(Dataset entries)
####

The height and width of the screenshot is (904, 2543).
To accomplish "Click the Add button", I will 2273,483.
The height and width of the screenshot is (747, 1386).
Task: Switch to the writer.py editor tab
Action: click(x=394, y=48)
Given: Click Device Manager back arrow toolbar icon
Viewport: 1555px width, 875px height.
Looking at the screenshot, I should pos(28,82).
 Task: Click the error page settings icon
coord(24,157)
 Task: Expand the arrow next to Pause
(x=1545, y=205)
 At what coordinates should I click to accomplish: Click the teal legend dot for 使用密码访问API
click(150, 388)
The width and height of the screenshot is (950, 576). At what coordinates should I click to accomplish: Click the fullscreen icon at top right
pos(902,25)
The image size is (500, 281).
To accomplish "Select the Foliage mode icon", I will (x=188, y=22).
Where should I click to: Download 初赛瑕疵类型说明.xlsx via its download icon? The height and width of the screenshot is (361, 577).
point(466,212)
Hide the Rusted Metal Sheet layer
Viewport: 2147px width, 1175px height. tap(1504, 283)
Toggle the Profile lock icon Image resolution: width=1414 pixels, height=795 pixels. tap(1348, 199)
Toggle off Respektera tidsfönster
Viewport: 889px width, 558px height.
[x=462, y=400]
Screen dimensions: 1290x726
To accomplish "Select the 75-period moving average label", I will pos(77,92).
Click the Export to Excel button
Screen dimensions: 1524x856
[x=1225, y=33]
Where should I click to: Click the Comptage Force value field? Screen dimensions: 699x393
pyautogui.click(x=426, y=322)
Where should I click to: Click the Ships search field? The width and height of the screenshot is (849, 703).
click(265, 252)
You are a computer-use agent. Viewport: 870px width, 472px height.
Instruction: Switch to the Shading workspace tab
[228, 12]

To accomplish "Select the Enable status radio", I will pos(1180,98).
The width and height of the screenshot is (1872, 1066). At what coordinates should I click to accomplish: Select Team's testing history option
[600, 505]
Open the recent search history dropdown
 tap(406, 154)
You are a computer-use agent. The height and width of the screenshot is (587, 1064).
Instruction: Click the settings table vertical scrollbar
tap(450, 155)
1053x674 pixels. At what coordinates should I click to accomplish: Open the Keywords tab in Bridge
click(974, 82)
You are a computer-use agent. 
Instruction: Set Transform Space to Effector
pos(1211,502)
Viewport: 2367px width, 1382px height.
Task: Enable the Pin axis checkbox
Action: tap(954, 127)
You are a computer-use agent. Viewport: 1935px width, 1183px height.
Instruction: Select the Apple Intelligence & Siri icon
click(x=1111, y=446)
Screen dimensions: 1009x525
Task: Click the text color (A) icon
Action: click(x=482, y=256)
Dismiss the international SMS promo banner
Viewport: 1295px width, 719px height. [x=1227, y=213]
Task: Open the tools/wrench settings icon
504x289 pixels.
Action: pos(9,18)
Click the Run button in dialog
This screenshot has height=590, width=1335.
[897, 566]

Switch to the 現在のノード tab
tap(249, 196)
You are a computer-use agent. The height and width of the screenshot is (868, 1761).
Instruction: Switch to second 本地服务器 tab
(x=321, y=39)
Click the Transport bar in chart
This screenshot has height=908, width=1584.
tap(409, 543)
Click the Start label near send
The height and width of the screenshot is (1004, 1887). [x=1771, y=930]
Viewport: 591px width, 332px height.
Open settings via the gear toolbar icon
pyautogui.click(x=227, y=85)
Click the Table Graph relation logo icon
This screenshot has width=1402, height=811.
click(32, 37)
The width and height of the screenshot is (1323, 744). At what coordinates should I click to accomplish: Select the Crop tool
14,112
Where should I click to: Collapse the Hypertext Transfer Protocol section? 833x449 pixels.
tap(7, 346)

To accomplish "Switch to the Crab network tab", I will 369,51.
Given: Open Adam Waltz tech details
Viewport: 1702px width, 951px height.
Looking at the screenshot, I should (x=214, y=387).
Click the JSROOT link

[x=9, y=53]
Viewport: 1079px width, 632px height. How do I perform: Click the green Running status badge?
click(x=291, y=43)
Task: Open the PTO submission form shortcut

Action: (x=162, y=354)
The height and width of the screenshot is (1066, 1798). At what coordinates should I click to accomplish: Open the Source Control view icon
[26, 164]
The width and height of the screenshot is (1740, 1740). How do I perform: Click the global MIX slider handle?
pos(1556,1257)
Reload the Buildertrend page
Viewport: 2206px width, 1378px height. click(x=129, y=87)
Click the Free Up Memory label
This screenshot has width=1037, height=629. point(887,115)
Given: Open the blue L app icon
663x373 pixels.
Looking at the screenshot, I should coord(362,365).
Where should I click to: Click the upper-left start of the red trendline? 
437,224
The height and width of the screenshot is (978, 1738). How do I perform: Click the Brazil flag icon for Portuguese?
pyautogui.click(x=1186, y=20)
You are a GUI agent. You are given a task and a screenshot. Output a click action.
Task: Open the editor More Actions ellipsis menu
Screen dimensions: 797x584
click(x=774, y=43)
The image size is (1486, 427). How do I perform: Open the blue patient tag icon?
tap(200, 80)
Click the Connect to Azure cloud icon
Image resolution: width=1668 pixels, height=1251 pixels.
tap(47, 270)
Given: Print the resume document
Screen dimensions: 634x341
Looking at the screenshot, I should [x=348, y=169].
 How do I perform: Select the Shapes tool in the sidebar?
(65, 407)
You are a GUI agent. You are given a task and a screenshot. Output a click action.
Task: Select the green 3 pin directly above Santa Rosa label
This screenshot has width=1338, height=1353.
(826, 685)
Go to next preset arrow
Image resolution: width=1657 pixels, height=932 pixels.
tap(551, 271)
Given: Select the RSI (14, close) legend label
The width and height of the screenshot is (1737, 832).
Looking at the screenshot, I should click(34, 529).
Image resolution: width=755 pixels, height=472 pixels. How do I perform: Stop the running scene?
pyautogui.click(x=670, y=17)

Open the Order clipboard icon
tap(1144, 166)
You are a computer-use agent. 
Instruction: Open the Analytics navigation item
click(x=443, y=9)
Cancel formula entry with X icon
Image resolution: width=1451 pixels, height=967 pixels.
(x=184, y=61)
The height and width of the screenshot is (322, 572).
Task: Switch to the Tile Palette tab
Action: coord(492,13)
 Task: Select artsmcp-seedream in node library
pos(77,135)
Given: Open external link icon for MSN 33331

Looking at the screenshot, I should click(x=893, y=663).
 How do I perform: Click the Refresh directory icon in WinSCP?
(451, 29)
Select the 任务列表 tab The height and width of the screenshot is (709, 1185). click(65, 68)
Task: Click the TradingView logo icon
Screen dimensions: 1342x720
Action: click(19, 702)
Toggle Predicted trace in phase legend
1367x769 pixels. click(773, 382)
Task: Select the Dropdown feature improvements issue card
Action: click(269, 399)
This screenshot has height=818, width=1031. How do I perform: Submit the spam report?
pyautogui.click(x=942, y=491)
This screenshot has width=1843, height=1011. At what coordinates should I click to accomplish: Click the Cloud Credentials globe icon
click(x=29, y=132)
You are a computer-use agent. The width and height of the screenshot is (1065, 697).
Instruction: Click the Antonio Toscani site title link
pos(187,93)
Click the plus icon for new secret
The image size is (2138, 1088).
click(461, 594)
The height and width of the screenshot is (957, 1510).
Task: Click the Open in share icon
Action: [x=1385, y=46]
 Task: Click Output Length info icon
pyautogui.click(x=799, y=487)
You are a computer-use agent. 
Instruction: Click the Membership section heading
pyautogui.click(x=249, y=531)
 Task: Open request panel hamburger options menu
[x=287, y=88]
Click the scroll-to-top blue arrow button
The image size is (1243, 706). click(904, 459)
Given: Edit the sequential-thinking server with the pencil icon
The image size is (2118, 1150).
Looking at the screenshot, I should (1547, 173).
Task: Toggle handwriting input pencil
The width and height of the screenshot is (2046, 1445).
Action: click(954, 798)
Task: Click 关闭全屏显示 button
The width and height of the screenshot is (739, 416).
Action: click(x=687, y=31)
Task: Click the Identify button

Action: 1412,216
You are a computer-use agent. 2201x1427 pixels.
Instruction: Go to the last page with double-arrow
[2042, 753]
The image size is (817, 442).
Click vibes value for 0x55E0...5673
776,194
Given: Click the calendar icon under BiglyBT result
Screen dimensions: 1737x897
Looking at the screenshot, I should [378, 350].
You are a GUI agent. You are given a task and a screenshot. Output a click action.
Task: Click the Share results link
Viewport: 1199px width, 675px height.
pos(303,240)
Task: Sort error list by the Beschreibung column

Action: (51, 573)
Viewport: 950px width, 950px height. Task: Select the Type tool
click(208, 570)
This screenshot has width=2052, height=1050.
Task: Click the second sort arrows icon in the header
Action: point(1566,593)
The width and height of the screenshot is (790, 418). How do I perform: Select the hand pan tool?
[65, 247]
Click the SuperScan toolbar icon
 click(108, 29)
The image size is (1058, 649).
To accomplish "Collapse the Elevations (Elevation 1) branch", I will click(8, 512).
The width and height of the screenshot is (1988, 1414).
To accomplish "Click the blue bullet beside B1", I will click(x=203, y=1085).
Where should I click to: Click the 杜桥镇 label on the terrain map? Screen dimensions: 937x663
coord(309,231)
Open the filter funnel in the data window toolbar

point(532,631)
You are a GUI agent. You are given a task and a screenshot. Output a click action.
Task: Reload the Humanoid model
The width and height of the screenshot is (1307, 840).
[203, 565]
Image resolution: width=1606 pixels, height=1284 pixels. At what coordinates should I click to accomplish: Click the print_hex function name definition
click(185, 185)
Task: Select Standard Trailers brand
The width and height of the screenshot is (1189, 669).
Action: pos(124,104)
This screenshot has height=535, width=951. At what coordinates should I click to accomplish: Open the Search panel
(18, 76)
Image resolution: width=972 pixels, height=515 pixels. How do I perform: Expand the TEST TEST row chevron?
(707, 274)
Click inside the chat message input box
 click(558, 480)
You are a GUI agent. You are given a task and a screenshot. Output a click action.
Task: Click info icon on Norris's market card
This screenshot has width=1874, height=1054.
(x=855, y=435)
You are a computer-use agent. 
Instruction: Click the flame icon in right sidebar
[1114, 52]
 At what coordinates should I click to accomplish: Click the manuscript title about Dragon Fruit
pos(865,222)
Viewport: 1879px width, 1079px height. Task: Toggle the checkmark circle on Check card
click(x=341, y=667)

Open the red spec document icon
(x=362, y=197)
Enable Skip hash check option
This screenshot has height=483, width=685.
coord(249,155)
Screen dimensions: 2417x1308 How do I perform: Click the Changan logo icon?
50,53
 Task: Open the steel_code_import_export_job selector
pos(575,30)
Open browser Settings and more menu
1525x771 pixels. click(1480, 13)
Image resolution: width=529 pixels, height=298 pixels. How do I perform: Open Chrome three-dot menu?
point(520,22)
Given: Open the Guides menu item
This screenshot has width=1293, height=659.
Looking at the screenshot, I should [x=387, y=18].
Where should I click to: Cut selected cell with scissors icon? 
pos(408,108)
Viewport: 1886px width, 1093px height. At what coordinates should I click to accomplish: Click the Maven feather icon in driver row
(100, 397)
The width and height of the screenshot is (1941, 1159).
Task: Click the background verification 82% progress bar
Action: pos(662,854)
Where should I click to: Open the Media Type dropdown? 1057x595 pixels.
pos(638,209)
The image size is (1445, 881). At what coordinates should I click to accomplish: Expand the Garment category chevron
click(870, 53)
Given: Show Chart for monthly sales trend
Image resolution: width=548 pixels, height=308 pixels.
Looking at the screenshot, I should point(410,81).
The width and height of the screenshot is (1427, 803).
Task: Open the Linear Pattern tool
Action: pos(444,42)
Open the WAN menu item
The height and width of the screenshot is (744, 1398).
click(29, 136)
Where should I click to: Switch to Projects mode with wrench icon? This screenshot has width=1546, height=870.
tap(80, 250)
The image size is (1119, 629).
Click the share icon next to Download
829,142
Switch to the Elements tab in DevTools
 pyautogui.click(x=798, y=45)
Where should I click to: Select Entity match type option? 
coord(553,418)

####

# What the exercise asks
As listed above, the lines from the line with "Task: Expand the arrow next to Pause" to the line with "The image size is (500, 281)." are to be echoed exactly, with both ends included and nothing added.

# Response
 Task: Expand the arrow next to Pause
(x=1545, y=205)
 At what coordinates should I click to accomplish: Click the teal legend dot for 使用密码访问API
click(150, 388)
The width and height of the screenshot is (950, 576). At what coordinates should I click to accomplish: Click the fullscreen icon at top right
pos(902,25)
The image size is (500, 281).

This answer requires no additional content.